GIVEN RECORDS —
◆ ◆ ◆ ◆ ◆ ◆ ◆
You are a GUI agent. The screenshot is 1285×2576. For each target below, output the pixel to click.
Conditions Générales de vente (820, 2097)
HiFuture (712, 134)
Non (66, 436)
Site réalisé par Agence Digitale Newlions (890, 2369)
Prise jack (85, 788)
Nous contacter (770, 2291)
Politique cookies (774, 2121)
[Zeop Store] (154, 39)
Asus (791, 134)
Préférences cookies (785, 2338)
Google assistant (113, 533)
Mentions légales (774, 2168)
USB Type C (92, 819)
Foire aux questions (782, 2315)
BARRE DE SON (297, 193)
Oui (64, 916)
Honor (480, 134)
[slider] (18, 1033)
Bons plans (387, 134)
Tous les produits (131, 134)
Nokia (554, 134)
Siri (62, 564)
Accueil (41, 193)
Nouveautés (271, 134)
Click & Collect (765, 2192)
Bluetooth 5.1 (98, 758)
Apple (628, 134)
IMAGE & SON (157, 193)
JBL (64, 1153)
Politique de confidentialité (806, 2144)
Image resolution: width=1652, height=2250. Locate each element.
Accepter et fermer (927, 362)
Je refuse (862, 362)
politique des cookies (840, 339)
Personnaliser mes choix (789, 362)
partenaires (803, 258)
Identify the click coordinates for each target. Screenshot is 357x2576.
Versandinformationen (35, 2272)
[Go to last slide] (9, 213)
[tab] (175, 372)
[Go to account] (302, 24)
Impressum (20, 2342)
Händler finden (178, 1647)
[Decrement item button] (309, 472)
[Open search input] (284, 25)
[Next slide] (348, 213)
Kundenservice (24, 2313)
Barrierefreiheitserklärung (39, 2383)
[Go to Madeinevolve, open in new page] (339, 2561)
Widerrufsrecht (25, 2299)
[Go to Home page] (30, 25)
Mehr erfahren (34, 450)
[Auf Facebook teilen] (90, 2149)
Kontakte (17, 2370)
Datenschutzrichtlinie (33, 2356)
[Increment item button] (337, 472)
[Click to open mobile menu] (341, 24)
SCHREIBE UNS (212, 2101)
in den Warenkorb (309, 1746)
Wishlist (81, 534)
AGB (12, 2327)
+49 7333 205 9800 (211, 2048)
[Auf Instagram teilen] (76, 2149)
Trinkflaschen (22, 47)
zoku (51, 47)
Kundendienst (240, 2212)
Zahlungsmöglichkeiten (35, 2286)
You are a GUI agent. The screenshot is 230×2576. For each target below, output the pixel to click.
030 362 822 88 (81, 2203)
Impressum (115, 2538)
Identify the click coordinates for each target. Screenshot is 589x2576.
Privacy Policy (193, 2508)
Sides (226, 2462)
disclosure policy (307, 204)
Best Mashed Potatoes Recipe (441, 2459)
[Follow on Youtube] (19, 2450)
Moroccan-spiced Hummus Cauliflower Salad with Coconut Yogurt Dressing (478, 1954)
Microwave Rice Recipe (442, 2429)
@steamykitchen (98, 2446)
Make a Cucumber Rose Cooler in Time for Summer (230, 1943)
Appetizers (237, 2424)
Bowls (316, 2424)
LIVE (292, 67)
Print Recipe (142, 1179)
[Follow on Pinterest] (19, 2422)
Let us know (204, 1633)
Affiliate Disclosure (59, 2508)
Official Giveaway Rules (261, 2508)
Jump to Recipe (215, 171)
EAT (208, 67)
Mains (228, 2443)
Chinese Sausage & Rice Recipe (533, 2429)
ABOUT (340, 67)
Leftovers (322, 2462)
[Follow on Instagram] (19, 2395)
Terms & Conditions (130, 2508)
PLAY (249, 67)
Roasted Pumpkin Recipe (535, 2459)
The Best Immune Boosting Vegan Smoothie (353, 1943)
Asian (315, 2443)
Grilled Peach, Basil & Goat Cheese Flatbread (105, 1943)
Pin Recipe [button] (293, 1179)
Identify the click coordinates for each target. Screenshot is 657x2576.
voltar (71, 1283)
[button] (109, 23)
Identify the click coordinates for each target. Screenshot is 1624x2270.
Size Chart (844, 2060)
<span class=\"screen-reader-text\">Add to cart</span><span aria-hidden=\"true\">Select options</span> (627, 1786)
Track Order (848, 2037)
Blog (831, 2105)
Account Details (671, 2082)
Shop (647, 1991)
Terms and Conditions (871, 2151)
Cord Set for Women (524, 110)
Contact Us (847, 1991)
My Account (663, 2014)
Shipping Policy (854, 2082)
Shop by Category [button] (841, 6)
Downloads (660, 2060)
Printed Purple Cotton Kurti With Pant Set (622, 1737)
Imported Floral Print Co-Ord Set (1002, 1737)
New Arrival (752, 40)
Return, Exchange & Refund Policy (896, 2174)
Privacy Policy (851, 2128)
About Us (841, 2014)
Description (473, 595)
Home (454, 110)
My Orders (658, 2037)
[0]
◆ ◆ ◆ ◆ ◆ ◆ ◆
WHAT YOU NEED TO DO — Restate all of the lines in the material exactly as they are.

TASK SOLUTION —
You are a GUI agent. The screenshot is 1285×2576. For each target below, output the pixel to click.
Conditions Générales de vente (820, 2097)
HiFuture (712, 134)
Non (66, 436)
Site réalisé par Agence Digitale Newlions (890, 2369)
Prise jack (85, 788)
Nous contacter (770, 2291)
Politique cookies (774, 2121)
[Zeop Store] (154, 39)
Asus (791, 134)
Préférences cookies (785, 2338)
Google assistant (113, 533)
Mentions légales (774, 2168)
USB Type C (92, 819)
Foire aux questions (782, 2315)
BARRE DE SON (297, 193)
Oui (64, 916)
Honor (480, 134)
[slider] (18, 1033)
Bons plans (387, 134)
Tous les produits (131, 134)
Nokia (554, 134)
Siri (62, 564)
Accueil (41, 193)
Nouveautés (271, 134)
Click & Collect (765, 2192)
Bluetooth 5.1 (98, 758)
Apple (628, 134)
IMAGE & SON (157, 193)
JBL (64, 1153)
Politique de confidentialité (806, 2144)
Image resolution: width=1652, height=2250. Locate each element.
Accepter et fermer (927, 362)
Je refuse (862, 362)
politique des cookies (840, 339)
Personnaliser mes choix (789, 362)
partenaires (803, 258)
Identify the click coordinates for each target. Screenshot is 357x2576.
Versandinformationen (35, 2272)
[Go to last slide] (9, 213)
[tab] (175, 372)
[Go to account] (302, 24)
Impressum (20, 2342)
Händler finden (178, 1647)
[Decrement item button] (309, 472)
[Open search input] (284, 25)
[Next slide] (348, 213)
Kundenservice (24, 2313)
Barrierefreiheitserklärung (39, 2383)
[Go to Madeinevolve, open in new page] (339, 2561)
Widerrufsrecht (25, 2299)
[Go to Home page] (30, 25)
Mehr erfahren (34, 450)
[Auf Facebook teilen] (90, 2149)
Kontakte (17, 2370)
Datenschutzrichtlinie (33, 2356)
[Increment item button] (337, 472)
[Click to open mobile menu] (341, 24)
SCHREIBE UNS (212, 2101)
in den Warenkorb (309, 1746)
Wishlist (81, 534)
AGB (12, 2327)
+49 7333 205 9800 (211, 2048)
[Auf Instagram teilen] (76, 2149)
Trinkflaschen (22, 47)
zoku (51, 47)
Kundendienst (240, 2212)
Zahlungsmöglichkeiten (35, 2286)
You are a GUI agent. The screenshot is 230×2576. For each target below, output the pixel to click.
030 362 822 88 (81, 2203)
Impressum (115, 2538)
Identify the click coordinates for each target. Screenshot is 589x2576.
Privacy Policy (193, 2508)
Sides (226, 2462)
disclosure policy (307, 204)
Best Mashed Potatoes Recipe (441, 2459)
[Follow on Youtube] (19, 2450)
Moroccan-spiced Hummus Cauliflower Salad with Coconut Yogurt Dressing (478, 1954)
Microwave Rice Recipe (442, 2429)
@steamykitchen (98, 2446)
Make a Cucumber Rose Cooler in Time for Summer (230, 1943)
Appetizers (237, 2424)
Bowls (316, 2424)
LIVE (292, 67)
Print Recipe (142, 1179)
[Follow on Pinterest] (19, 2422)
Let us know (204, 1633)
Affiliate Disclosure (59, 2508)
Official Giveaway Rules (261, 2508)
Jump to Recipe (215, 171)
EAT (208, 67)
Mains (228, 2443)
Chinese Sausage & Rice Recipe (533, 2429)
ABOUT (340, 67)
Leftovers (322, 2462)
[Follow on Instagram] (19, 2395)
Terms & Conditions (130, 2508)
PLAY (249, 67)
Roasted Pumpkin Recipe (535, 2459)
The Best Immune Boosting Vegan Smoothie (353, 1943)
Asian (315, 2443)
Grilled Peach, Basil & Goat Cheese Flatbread (105, 1943)
Pin Recipe [button] (293, 1179)
Identify the click coordinates for each target. Screenshot is 657x2576.
voltar (71, 1283)
[button] (109, 23)
Identify the click coordinates for each target. Screenshot is 1624x2270.
Size Chart (844, 2060)
<span class=\"screen-reader-text\">Add to cart</span><span aria-hidden=\"true\">Select options</span> (627, 1786)
Track Order (848, 2037)
Blog (831, 2105)
Account Details (671, 2082)
Shop (647, 1991)
Terms and Conditions (871, 2151)
Cord Set for Women (524, 110)
Contact Us (847, 1991)
My Account (663, 2014)
Shipping Policy (854, 2082)
Shop by Category [button] (841, 6)
Downloads (660, 2060)
Printed Purple Cotton Kurti With Pant Set (622, 1737)
Imported Floral Print Co-Ord Set (1002, 1737)
New Arrival (752, 40)
Return, Exchange & Refund Policy (896, 2174)
Privacy Policy (851, 2128)
About Us (841, 2014)
Description (473, 595)
Home (454, 110)
My Orders (658, 2037)
[0]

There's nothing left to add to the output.